- [Task requirements]
Search through the entries for the word "agent" and copy every line that has it.

- [Data listing]
>>>>>
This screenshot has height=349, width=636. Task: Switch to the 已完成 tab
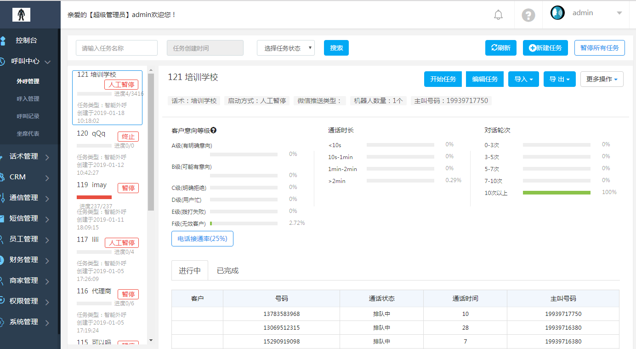227,270
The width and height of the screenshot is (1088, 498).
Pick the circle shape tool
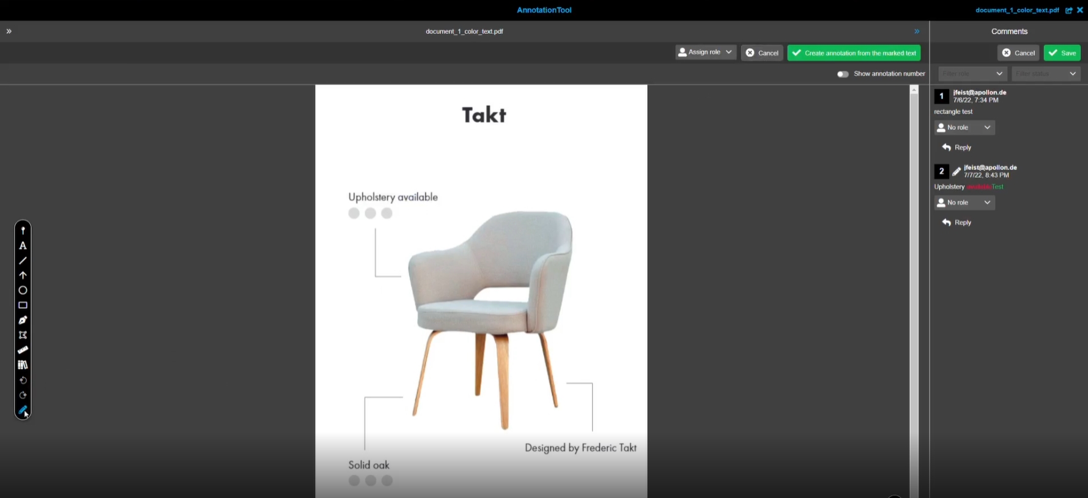(23, 291)
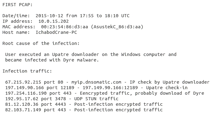Click the IP 82.103.71.149 entry
Image resolution: width=215 pixels, height=115 pixels.
(x=23, y=110)
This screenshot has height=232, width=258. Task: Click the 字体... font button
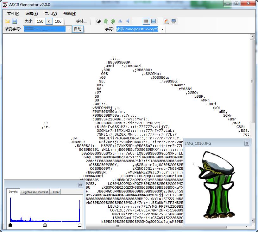81,21
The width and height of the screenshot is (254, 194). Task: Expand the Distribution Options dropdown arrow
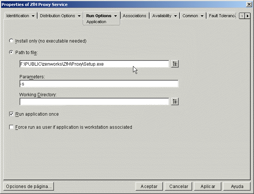coord(79,16)
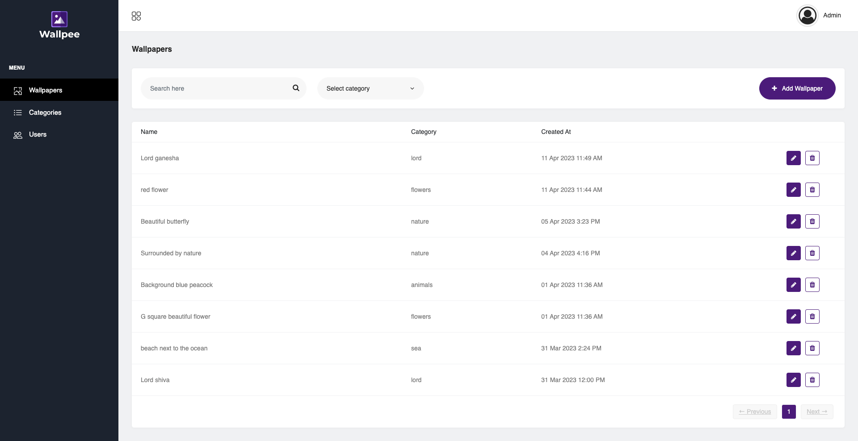
Task: Go to the Next page
Action: click(x=816, y=412)
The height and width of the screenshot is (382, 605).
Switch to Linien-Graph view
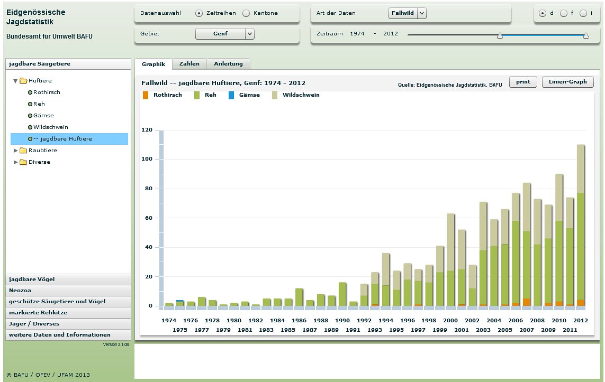567,82
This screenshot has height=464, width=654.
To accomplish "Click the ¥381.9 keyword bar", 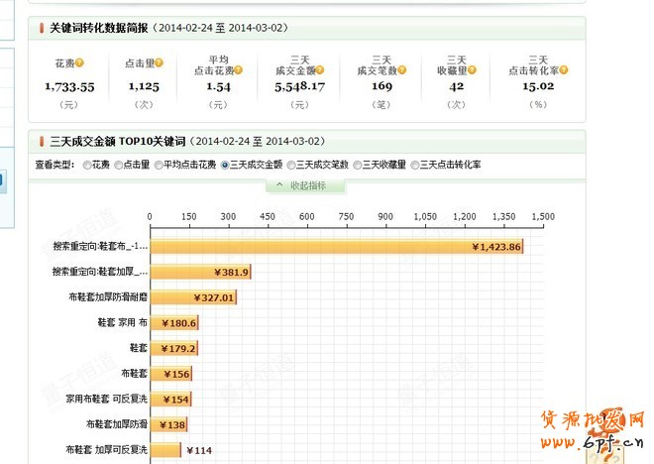I will pyautogui.click(x=200, y=272).
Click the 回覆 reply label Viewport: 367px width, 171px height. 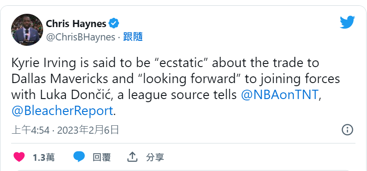click(102, 157)
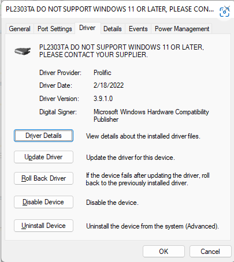Click the device name heading text
Screen dimensions: 234x262
coord(121,51)
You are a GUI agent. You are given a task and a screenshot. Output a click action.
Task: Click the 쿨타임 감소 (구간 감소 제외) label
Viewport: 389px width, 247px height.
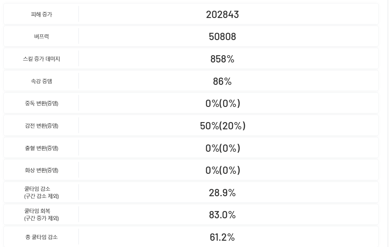click(x=41, y=192)
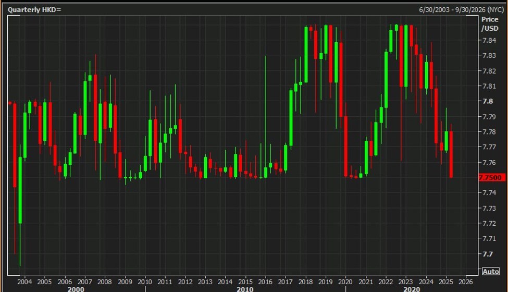Click the 7.72 price axis label
Screen dimensions: 508x292
pos(489,223)
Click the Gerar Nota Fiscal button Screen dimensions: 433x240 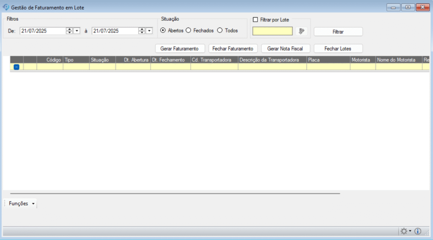[x=285, y=48]
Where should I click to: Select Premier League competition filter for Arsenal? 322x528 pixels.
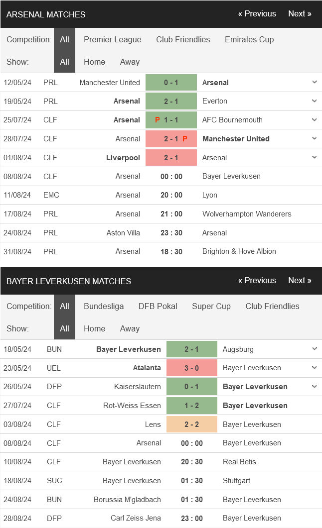(112, 39)
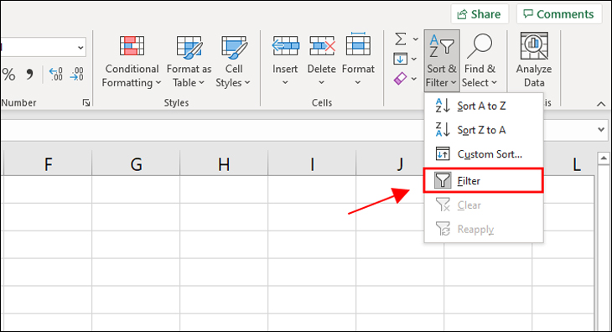The width and height of the screenshot is (612, 332).
Task: Expand the number format combo box
Action: pyautogui.click(x=80, y=48)
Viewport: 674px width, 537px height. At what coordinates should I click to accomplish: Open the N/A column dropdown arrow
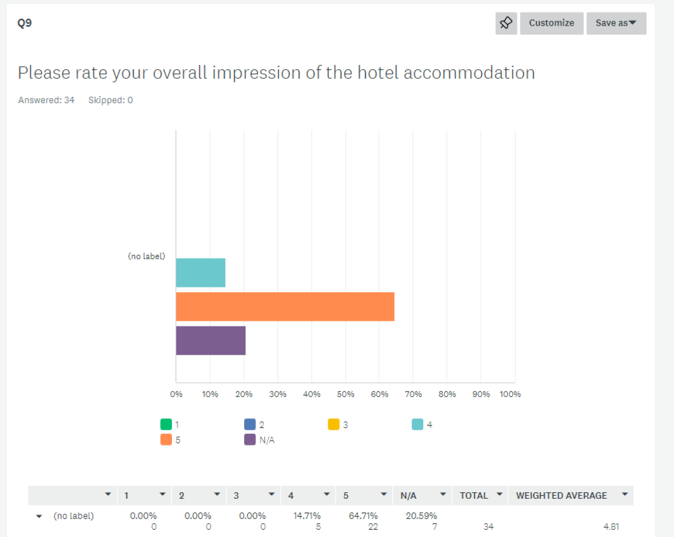coord(443,495)
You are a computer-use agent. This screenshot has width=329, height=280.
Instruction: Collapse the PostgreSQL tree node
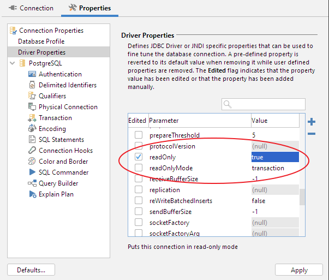[13, 63]
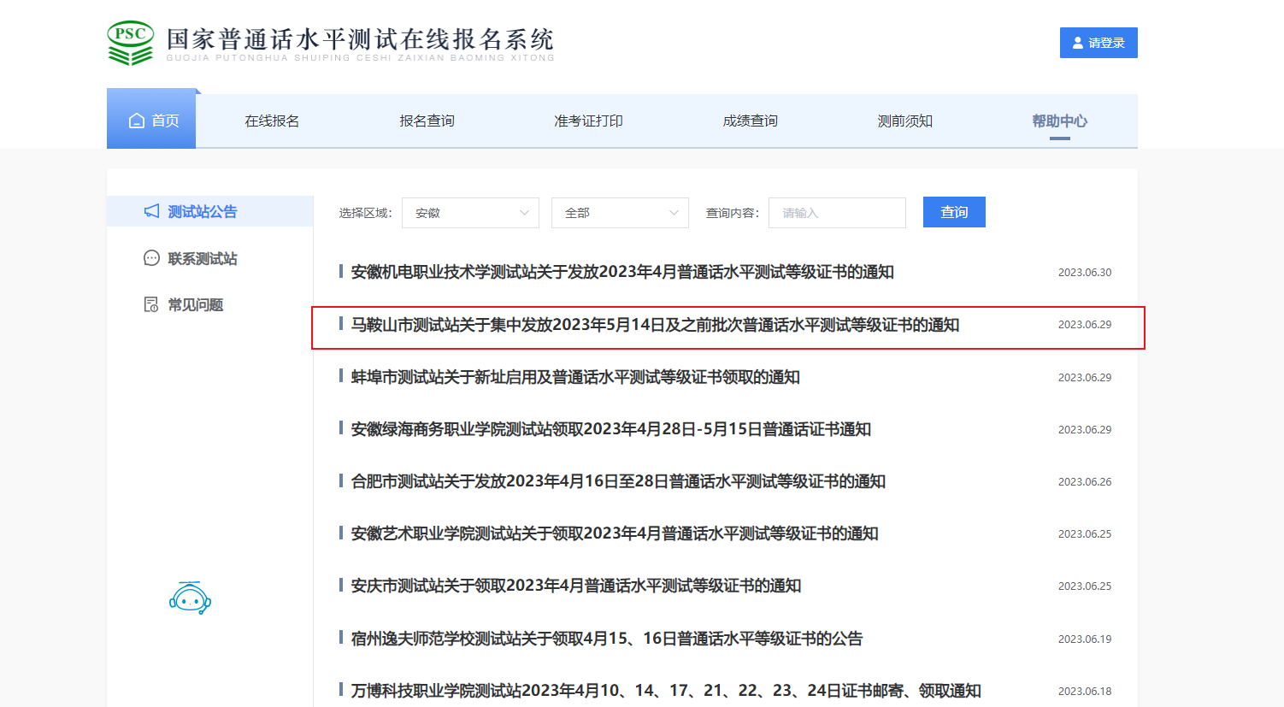Click the document icon beside 常见问题

click(151, 304)
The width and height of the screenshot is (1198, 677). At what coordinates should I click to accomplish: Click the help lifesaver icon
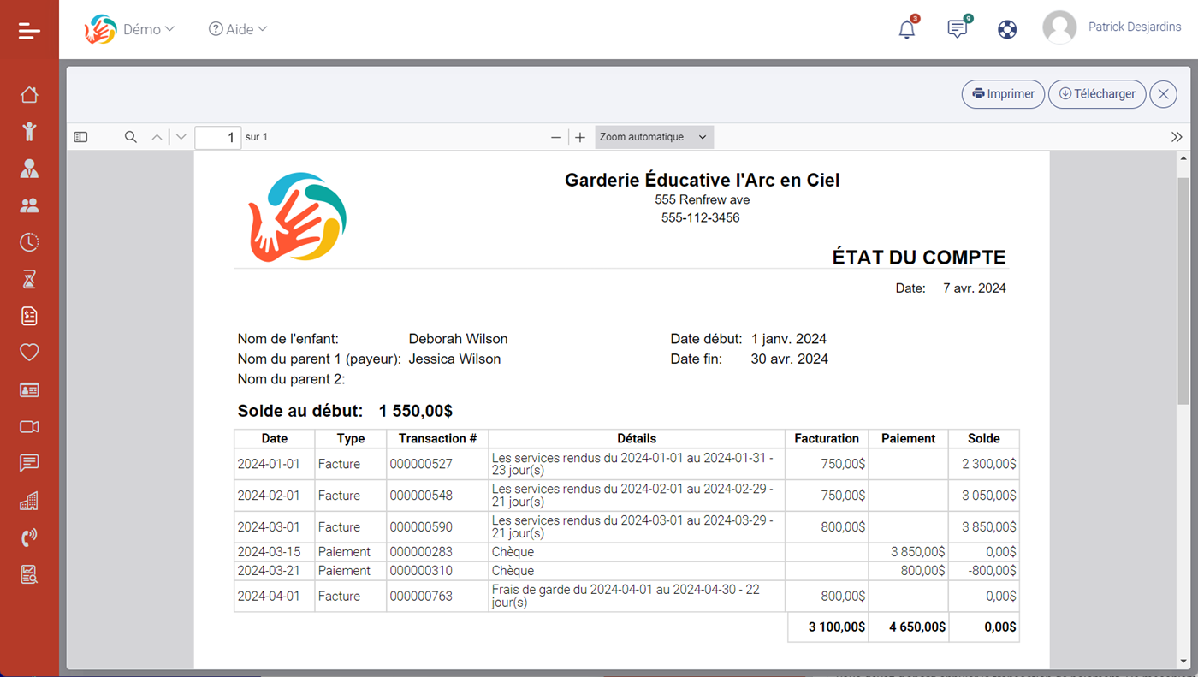point(1007,28)
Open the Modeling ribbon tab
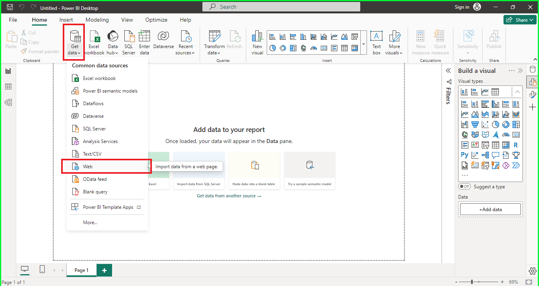 (x=97, y=20)
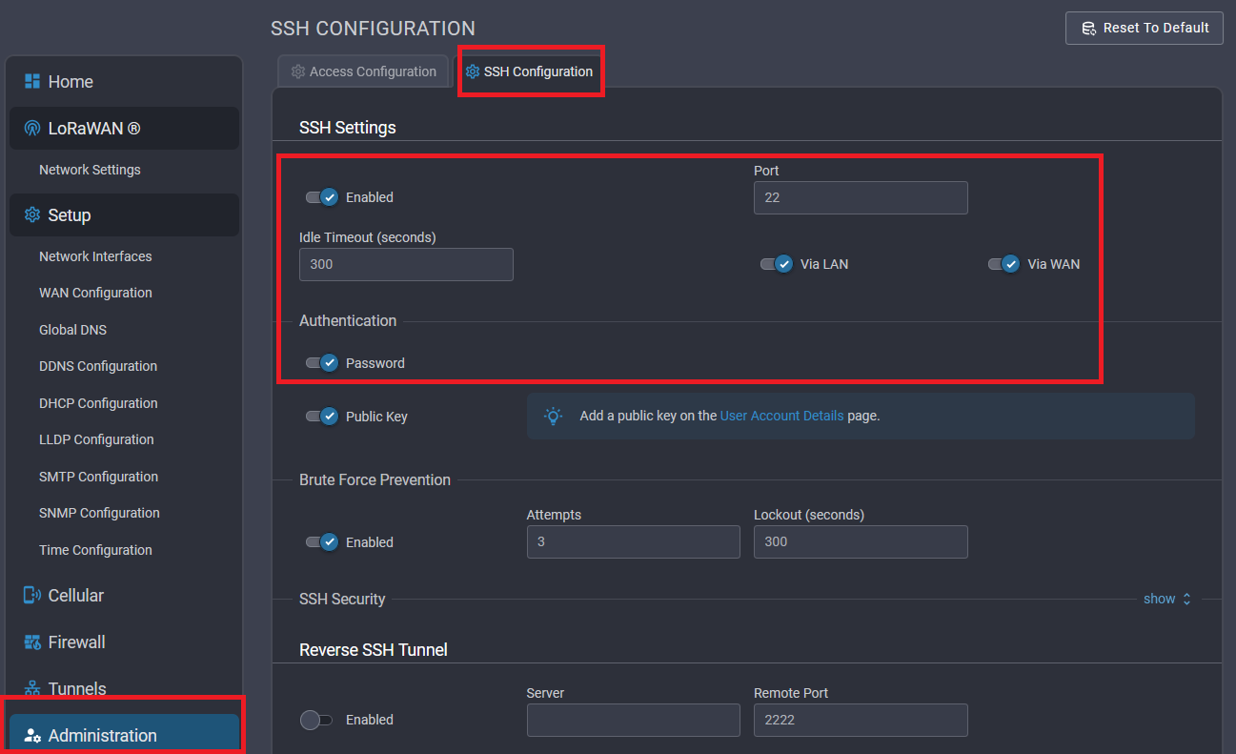Toggle Public Key authentication switch
Viewport: 1236px width, 754px height.
(x=322, y=417)
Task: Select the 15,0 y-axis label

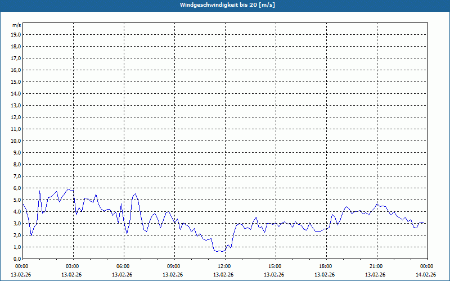Action: tap(16, 81)

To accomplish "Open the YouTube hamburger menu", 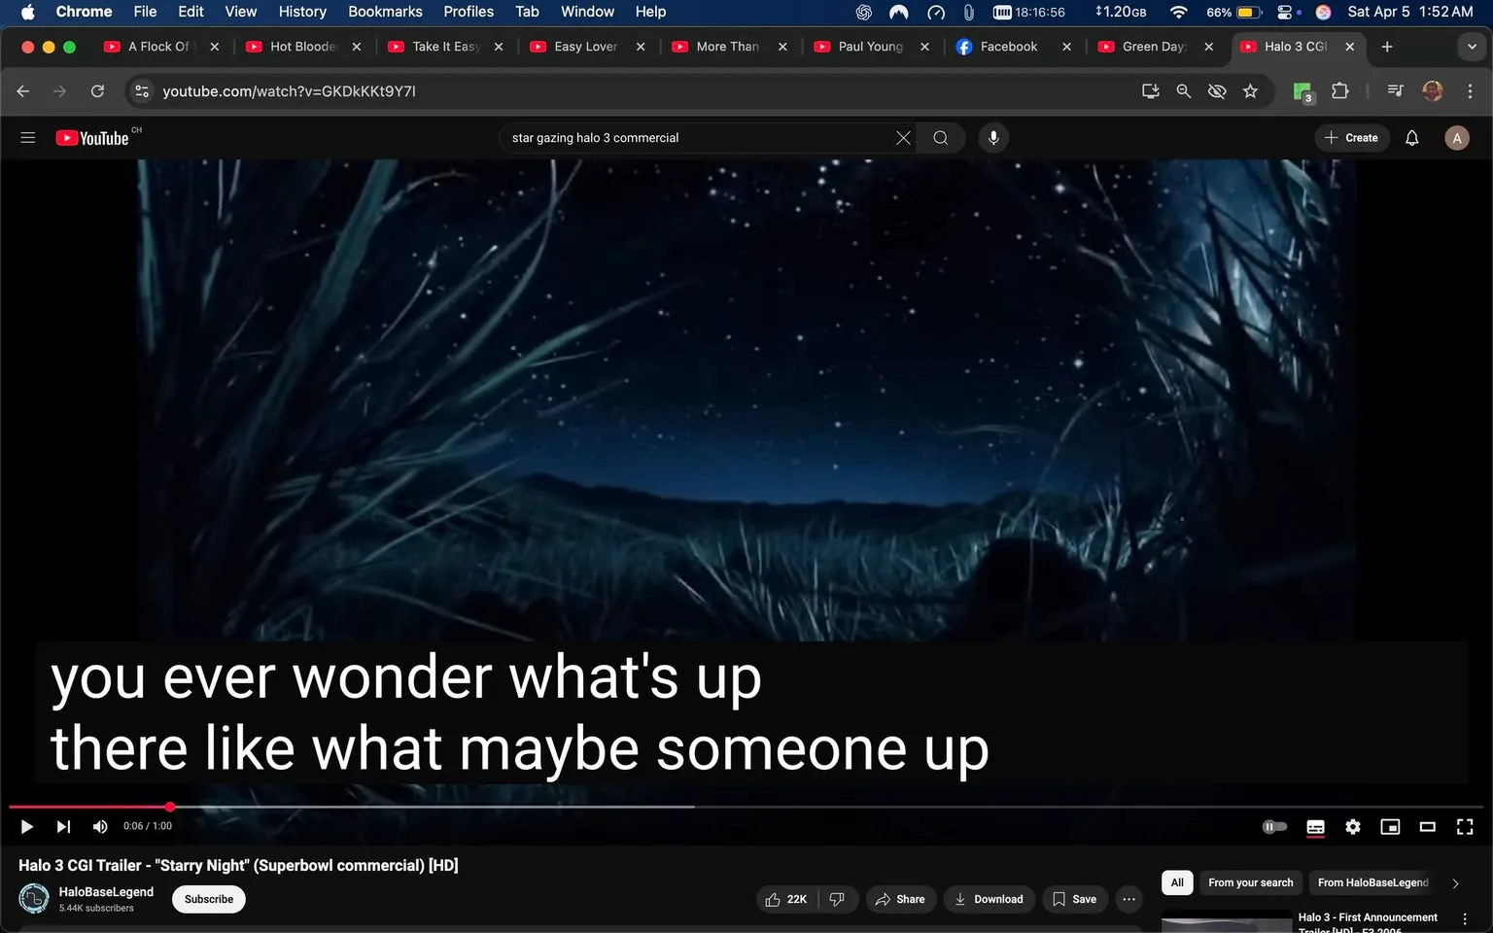I will click(x=27, y=137).
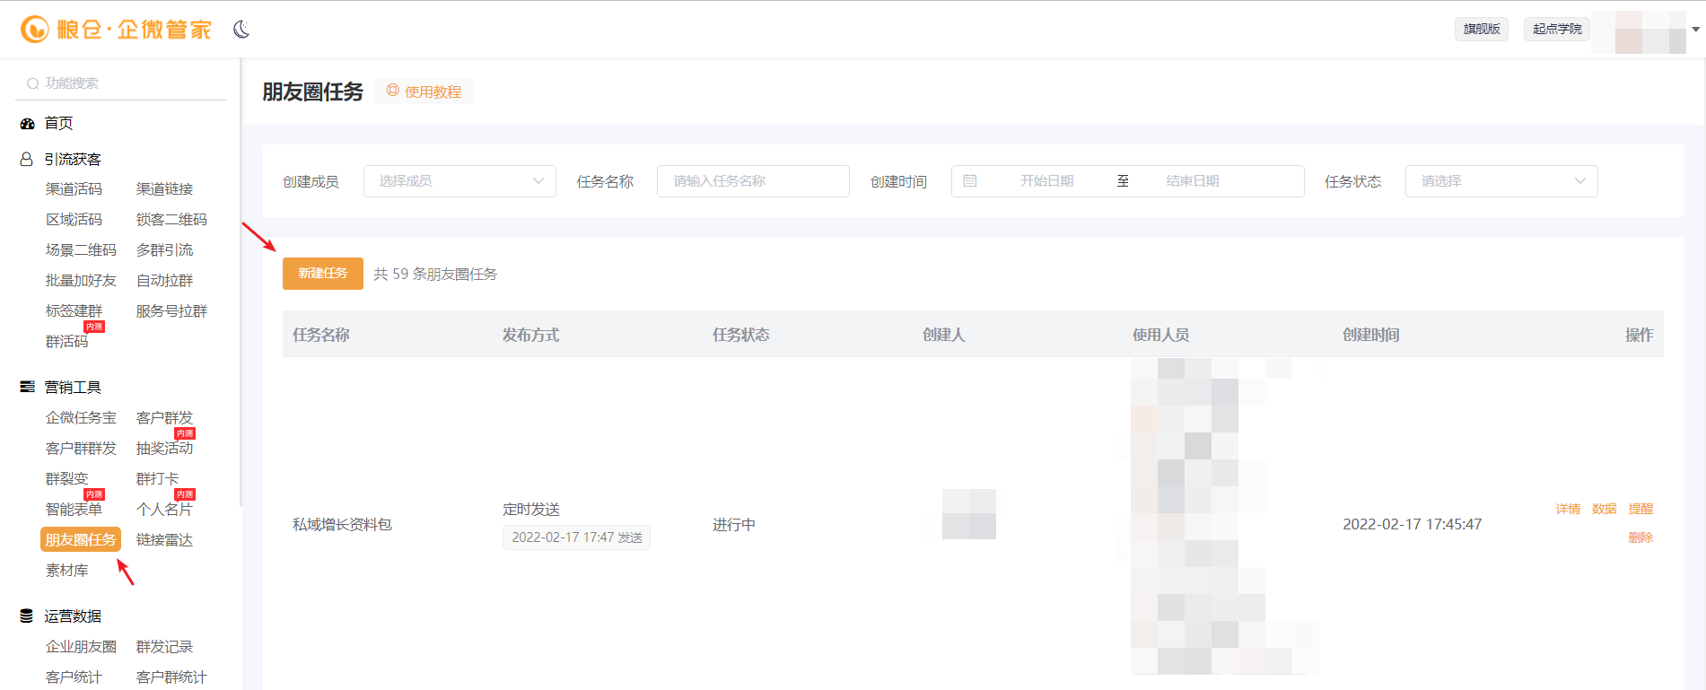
<<<<<
- [Finished task]
You are a GUI agent. You are given a task and a screenshot. Output a click action.
You are a computer-use agent. This screenshot has width=329, height=280.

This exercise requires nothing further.